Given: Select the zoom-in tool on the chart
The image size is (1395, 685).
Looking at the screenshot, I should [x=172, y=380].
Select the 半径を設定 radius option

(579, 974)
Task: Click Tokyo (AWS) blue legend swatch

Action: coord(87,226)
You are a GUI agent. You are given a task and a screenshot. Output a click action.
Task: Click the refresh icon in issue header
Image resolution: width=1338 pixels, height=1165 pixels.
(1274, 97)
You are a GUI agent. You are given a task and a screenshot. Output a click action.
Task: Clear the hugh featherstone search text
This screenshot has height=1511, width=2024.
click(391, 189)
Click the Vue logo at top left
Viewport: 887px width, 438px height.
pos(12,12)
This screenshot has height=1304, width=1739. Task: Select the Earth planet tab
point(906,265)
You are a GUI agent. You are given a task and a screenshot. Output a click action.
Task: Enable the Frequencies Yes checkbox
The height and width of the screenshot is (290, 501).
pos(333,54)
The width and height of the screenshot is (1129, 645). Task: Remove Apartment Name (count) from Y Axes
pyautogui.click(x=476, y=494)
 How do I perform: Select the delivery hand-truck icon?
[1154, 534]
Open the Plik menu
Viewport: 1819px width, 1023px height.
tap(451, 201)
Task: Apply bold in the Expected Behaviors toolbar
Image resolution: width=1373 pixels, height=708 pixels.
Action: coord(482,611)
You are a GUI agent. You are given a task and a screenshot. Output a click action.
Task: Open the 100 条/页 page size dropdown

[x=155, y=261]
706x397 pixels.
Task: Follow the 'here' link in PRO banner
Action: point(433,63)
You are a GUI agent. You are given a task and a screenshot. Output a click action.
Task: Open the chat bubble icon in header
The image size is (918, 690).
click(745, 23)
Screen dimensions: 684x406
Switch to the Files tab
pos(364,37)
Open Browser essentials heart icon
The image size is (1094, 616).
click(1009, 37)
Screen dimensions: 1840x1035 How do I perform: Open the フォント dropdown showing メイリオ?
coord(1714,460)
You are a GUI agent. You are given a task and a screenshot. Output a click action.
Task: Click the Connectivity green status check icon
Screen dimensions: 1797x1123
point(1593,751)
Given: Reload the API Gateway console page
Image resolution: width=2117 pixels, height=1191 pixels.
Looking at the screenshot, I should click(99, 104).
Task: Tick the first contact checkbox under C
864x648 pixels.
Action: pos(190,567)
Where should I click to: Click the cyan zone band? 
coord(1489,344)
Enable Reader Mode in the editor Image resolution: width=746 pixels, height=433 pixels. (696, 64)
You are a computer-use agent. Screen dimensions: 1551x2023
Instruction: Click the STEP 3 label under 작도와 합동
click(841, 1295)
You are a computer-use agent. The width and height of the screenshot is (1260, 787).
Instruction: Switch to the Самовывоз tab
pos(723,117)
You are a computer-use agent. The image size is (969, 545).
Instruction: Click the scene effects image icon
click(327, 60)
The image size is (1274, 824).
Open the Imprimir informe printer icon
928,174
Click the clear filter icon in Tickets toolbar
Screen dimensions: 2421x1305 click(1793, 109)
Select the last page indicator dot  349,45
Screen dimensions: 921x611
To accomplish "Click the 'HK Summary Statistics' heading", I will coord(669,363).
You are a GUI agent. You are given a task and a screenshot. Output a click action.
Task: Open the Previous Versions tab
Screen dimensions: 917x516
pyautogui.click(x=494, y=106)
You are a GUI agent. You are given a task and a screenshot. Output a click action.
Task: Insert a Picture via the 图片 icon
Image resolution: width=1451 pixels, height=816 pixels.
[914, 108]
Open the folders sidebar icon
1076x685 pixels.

+ + + + + + +

● Task instructions: In the material above, how many lines contain the string "header"? Respond with that number by itself.

● Your response: 2